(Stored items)
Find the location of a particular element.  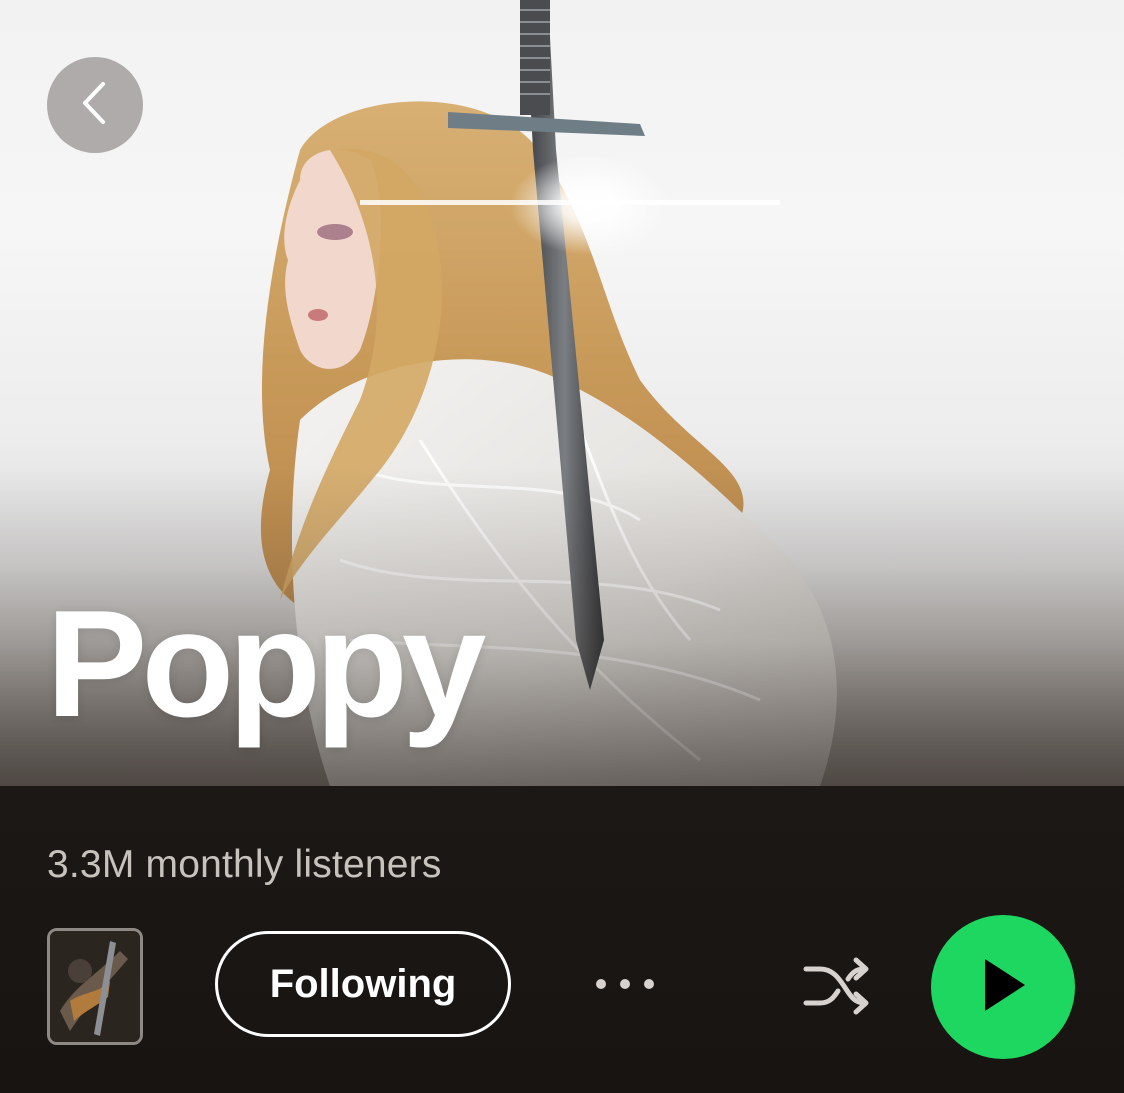

shuffle-icon is located at coordinates (837, 988).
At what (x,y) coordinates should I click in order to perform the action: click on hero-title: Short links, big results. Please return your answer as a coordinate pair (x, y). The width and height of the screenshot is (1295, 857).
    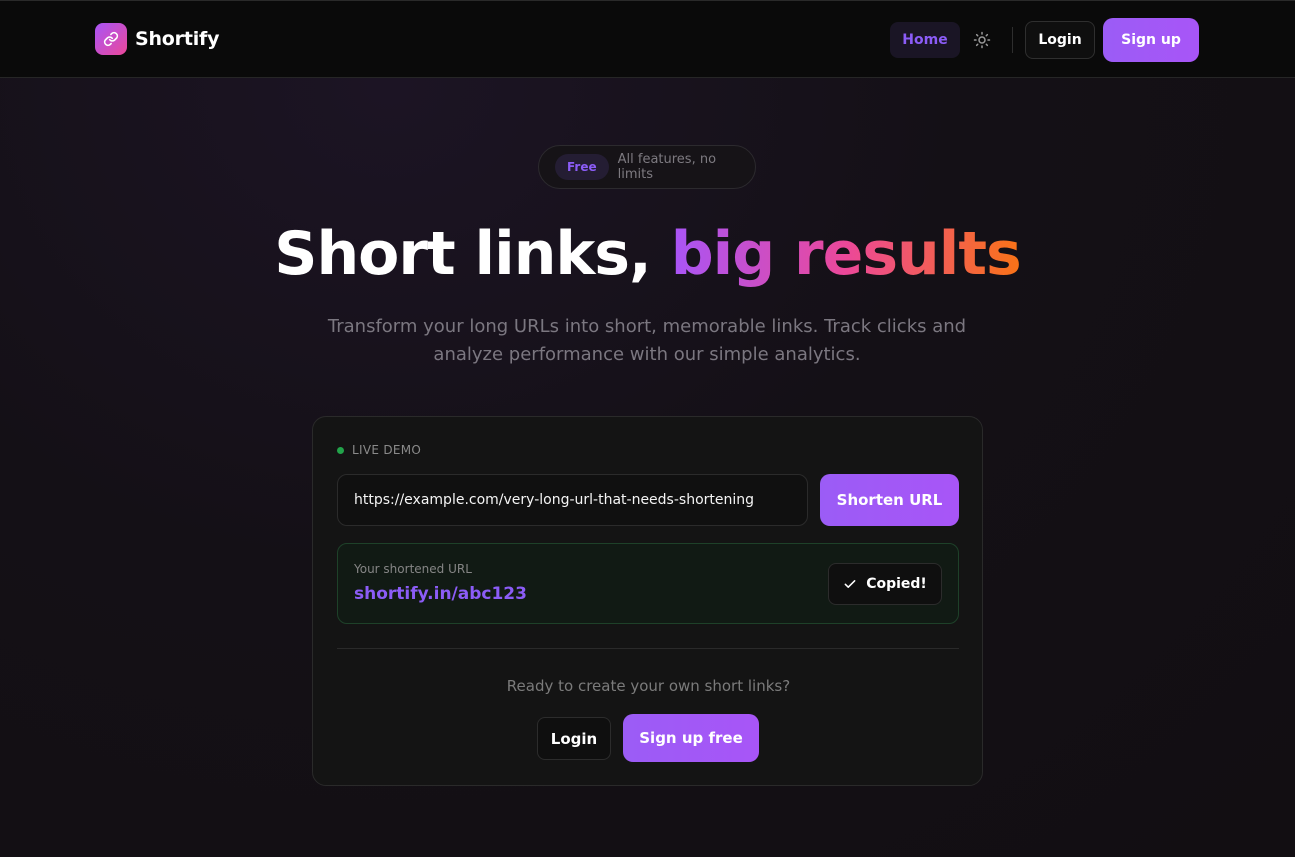
    Looking at the image, I should click on (648, 254).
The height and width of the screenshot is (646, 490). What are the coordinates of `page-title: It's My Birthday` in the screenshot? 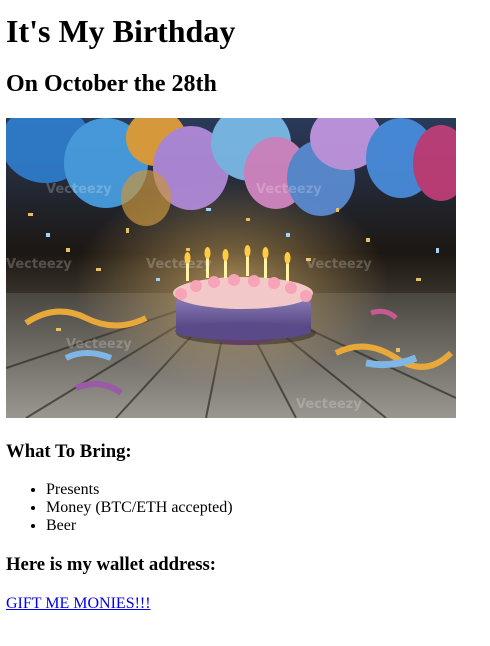 It's located at (121, 31).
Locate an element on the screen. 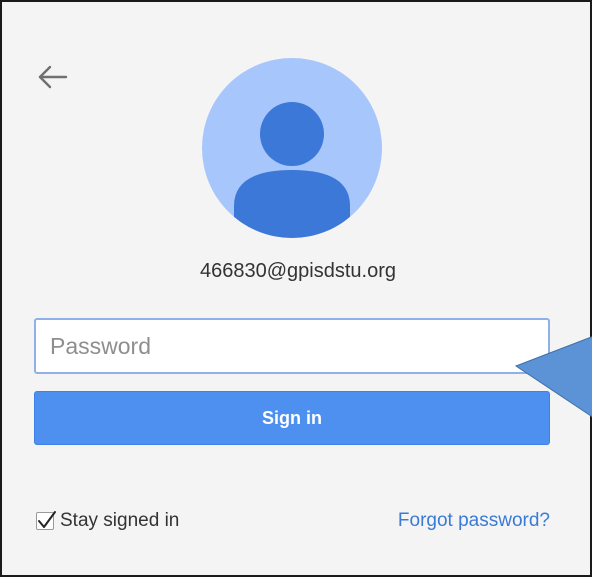 Image resolution: width=592 pixels, height=577 pixels. back-button is located at coordinates (53, 77).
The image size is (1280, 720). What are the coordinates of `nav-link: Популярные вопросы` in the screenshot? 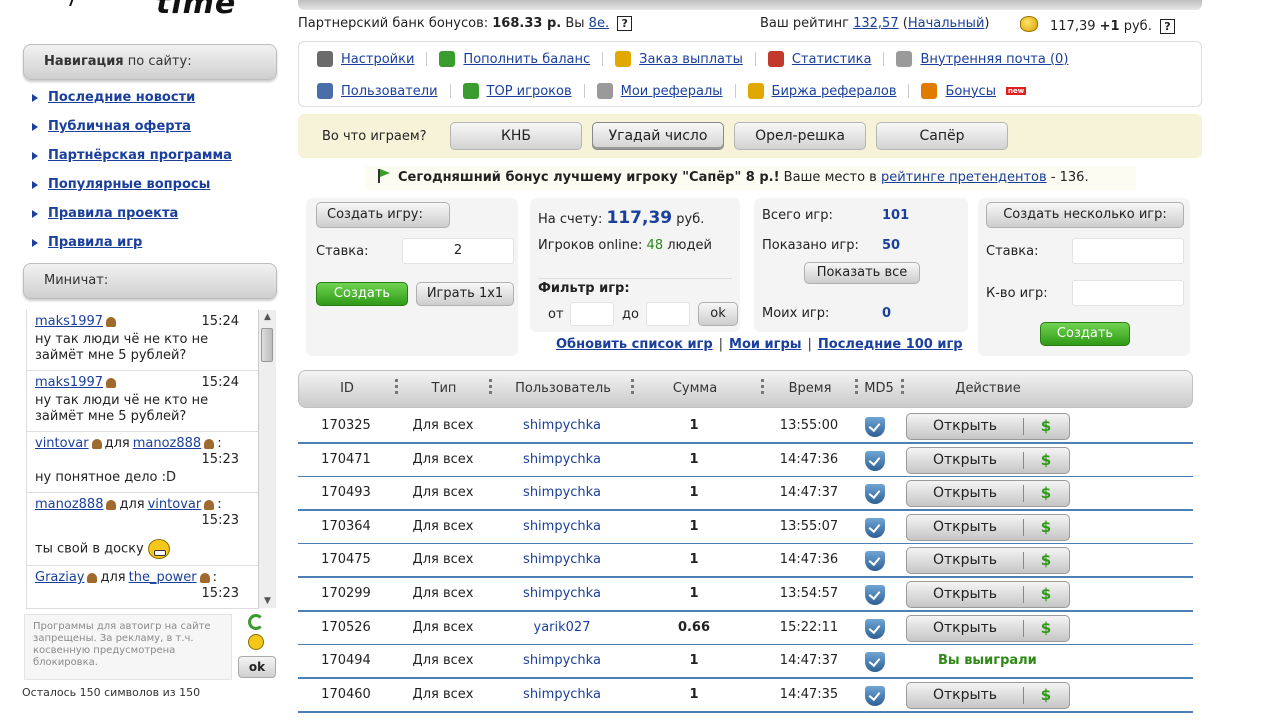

● **Task statement**: Convert the material from its start through the line containing "Looking at the" into a Markdown table with the columns "No." and "Text," numbering each row and skipping blank lines. Leave the pictures out.

● **Solution to the exercise**:
| No. | Text |
|---|---|
| 1 | Find the location of a particular element.   |
| 2 | shuffle-icon is located at coordinates (837, 988). |
| 3 | At what (x,y) coordinates should I click in order to perform the action: click on hero-title: Short links, big results. Please return your answer as a coordinate pair (x, y). The width and height of the screenshot is (1295, 857). |
| 4 |     Looking at the image, I should click on (648, 254). |